Ample genetic evidence links apoC-III levels with CVD risk. In 2008, Pollin et al.[24] were the first to show how a rare APOC3 null-mutation found in the Lancaster county Amish population (n = 1033) correlated with reduced triglycerides levels and CVD risk as measured by lower coronary calcium score in mutation-carriers. This finding was later replicated in a multiethnic cohort in the US [25]. In 2014, two landmark studies firmly linked APOC3 loss of function (LOF) mutations with around 40% lower triglycerides and 40% reduction in CHD [26,27]. In the Framingham heart study, every 1 mg/dl decrease in plasma apoC-III levels was associated with 4% decrease in CVD risk, adjusted for age and sex [26].

In 2018, a meta-analysis of 137 895 individuals showed that in the 776 APOC3 LOF carriers, remnant cholesterol was 43% lower whereas the mean LDL-C was only nonstatistically significantly decreased by 4% [28]. 37 of the observed 41% lower risk of ischemic vascular disease could be explained by reduction in remnant cholesterol. Specifically, apolipoprotein B was 13% lower in heterozygous APOC3 LOF carriers compared with noncarriers. Significantly, homozygous loss of APOC3 function is not lethal.
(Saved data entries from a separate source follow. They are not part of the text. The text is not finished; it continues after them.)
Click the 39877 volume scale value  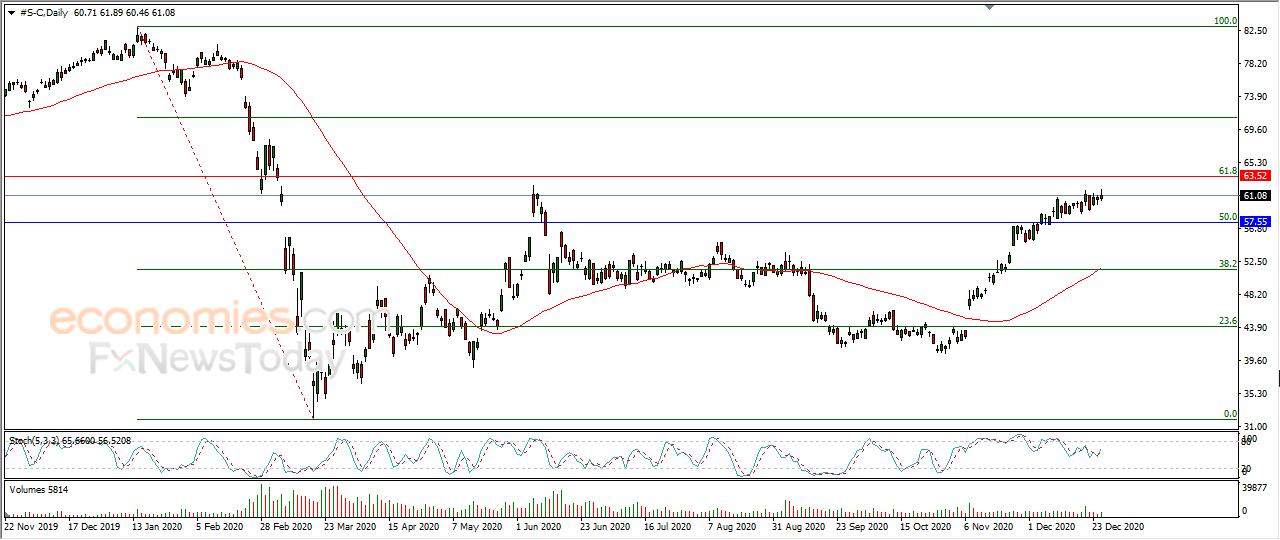coord(1255,487)
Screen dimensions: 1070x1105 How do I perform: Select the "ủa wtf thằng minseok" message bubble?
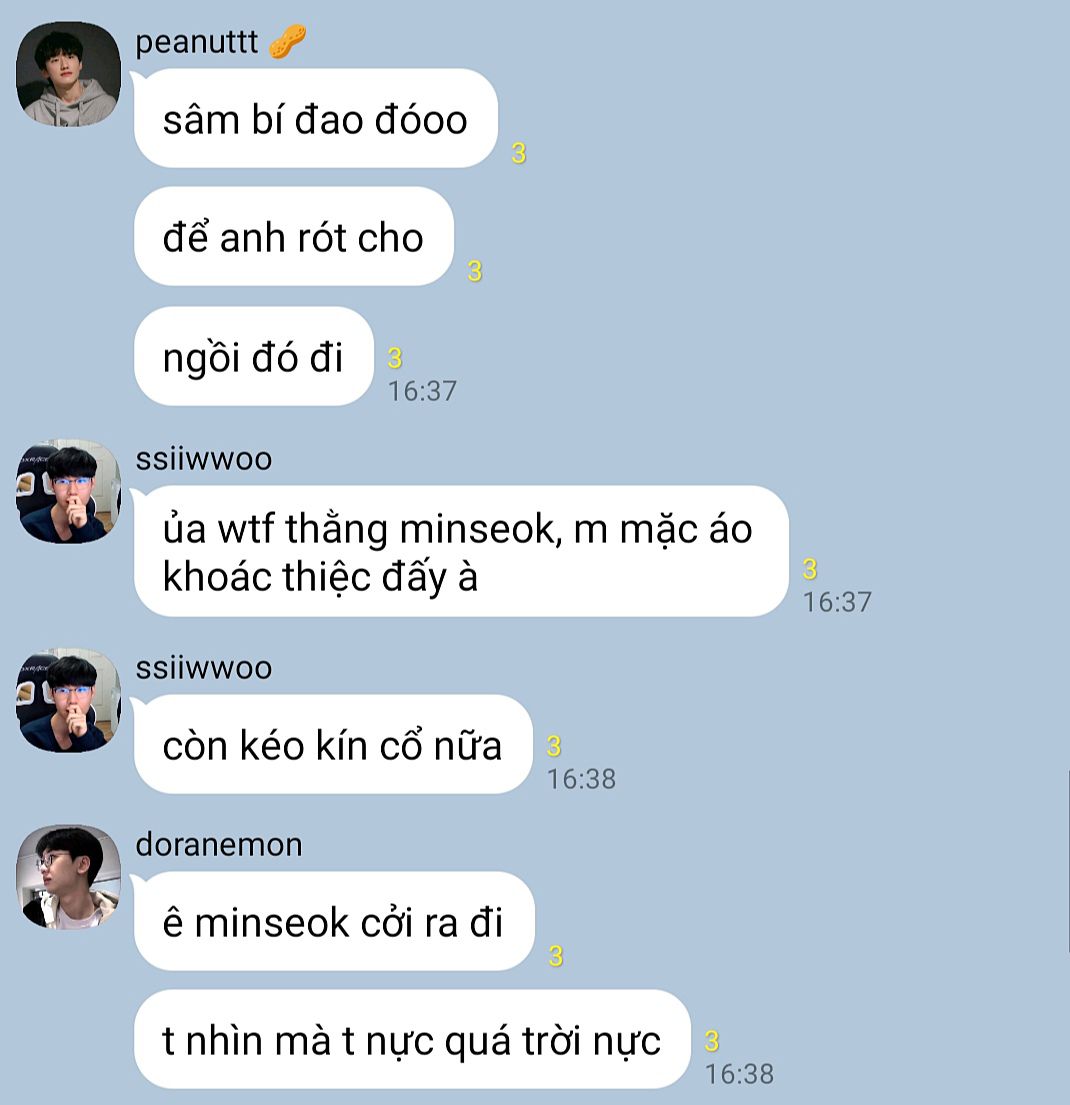461,551
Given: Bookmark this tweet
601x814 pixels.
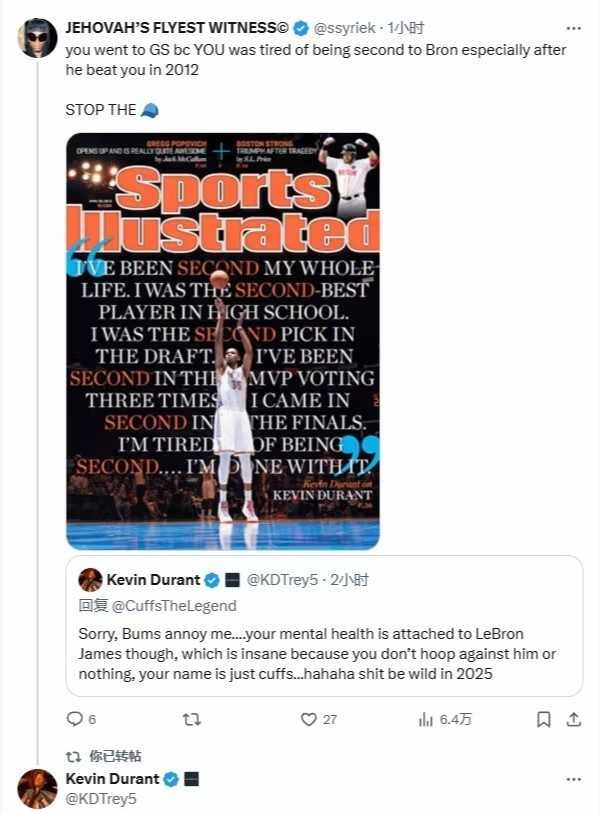Looking at the screenshot, I should [x=543, y=719].
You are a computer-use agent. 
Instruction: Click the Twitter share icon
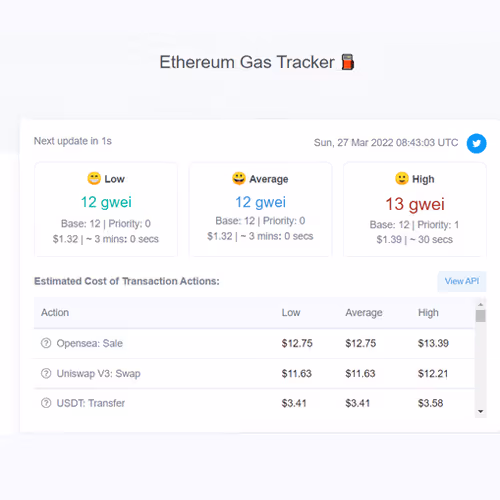[x=476, y=143]
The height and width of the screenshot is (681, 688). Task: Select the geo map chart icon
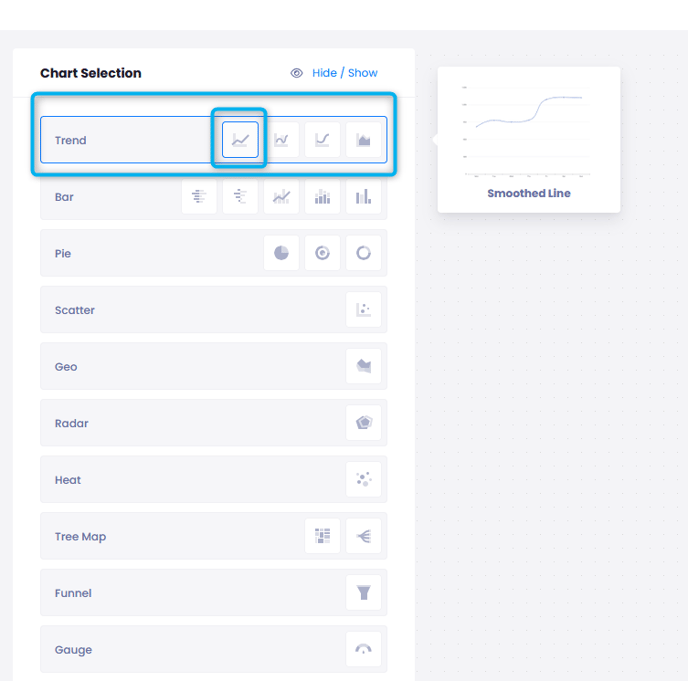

In the Pakistani kindred in which the homozygous mutations were discovered, individuals were healthy and postprandial triglycerides elevation was markedly blunted [29].

Van Capelleveen et al.[30] measured plasma lipoproteins (including apoC-III and apoB) and assessed their predictive capacity for coronary artery disease (CAD) in the European Prospective Investigation of Cancer (EPIC)-Norfolk cohort comprising 1879 controls and 832 cases with CAD. The top apoC-III quintile predicted CAD after adjustment for traditional risk factors and lipid-lowering therapy (OR 1.50, 1.13–1.98), but lost statistical significance after adjusting for other lipoprotein variables. This may strengthen the notion that CVD risk is mediated by apoB containing TRL particles rather than by apoC-III or triglycerides per se.

Results from the first in-human apoC-III inhibiting therapy were published in 2014 [8]. This antisense oligonucleotide therapy targets apoC-III expression at mRNA level and showed spectacular decrease in triglyceride levels in patients with familial chylomicronemia syndrome [31,32▪]. The therapy (volanesorsen) gained market access in several European countries in 2019 but was not approved in the United States, primarily due to concerns of drug-induced side effects comprising platelet count reduction, injection site reactions and flu-like symptoms following antisense administration [32▪].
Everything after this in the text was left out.